Items listed in a dataset:

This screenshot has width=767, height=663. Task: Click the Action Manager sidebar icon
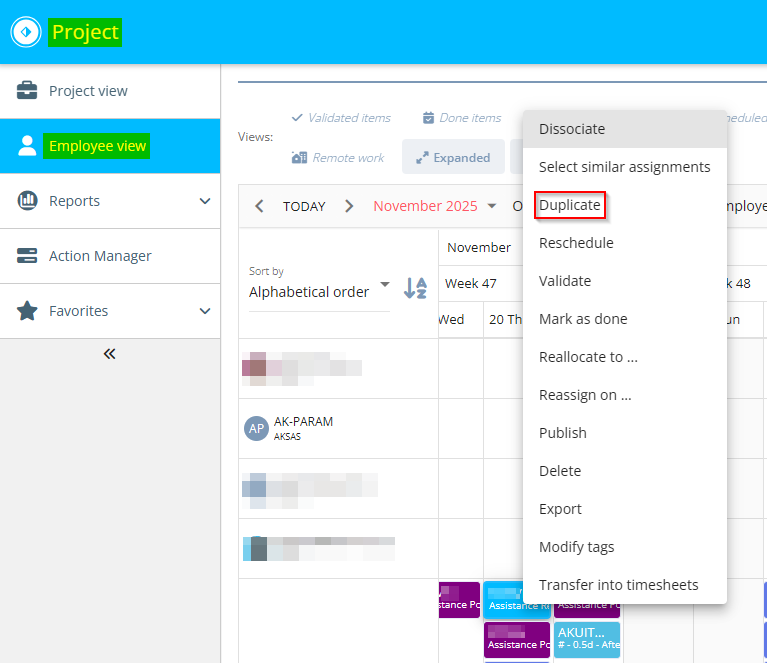[x=28, y=256]
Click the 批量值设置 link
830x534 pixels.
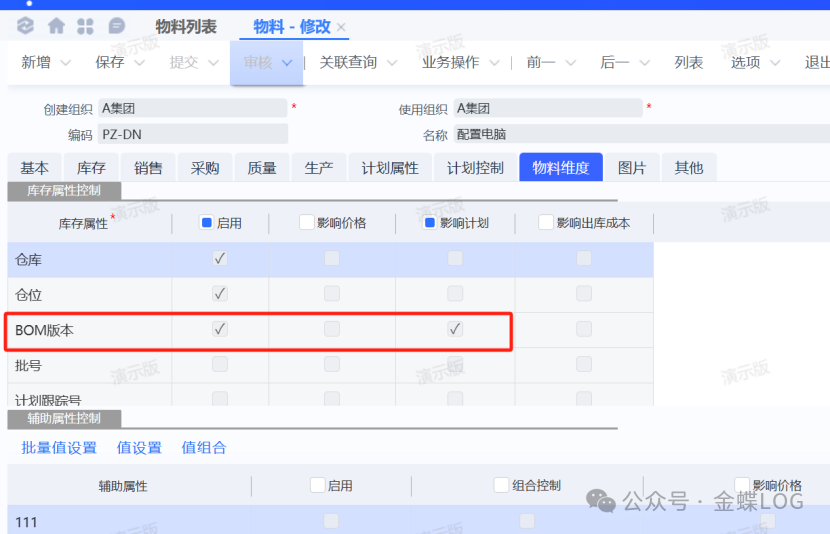coord(59,447)
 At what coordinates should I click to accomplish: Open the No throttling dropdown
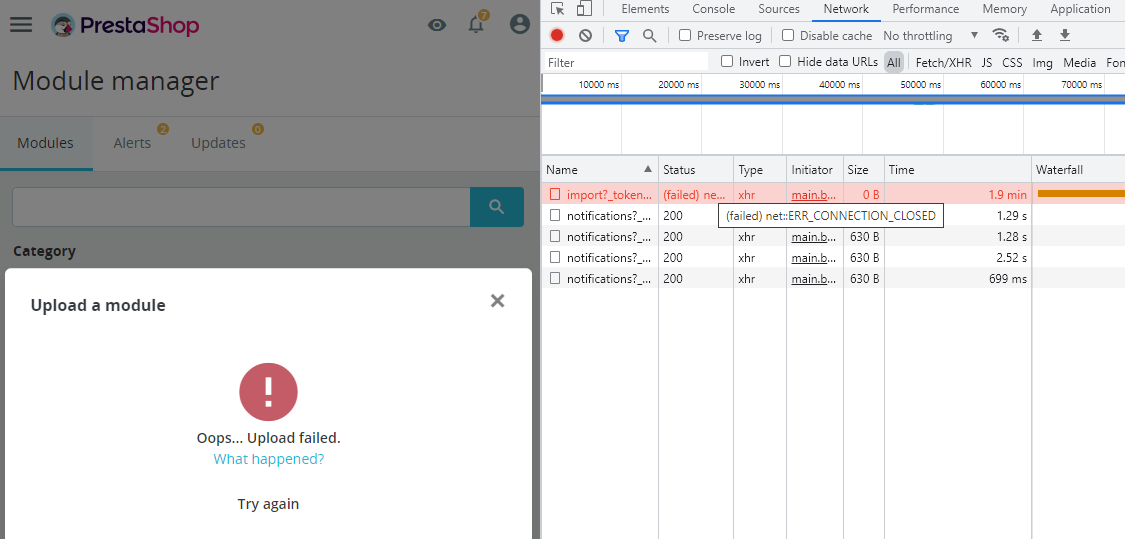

▶ PROBLEM TO SOLVE
The reply has to reproduce every line above verbatim and contain no pictures.

▶ REPLY TO THE TASK
This screenshot has width=767, height=663. Task: Click the Action Manager sidebar icon
[x=28, y=256]
Click the 批量值设置 link
830x534 pixels.
coord(59,447)
 At what coordinates should I click to accomplish: Open the No throttling dropdown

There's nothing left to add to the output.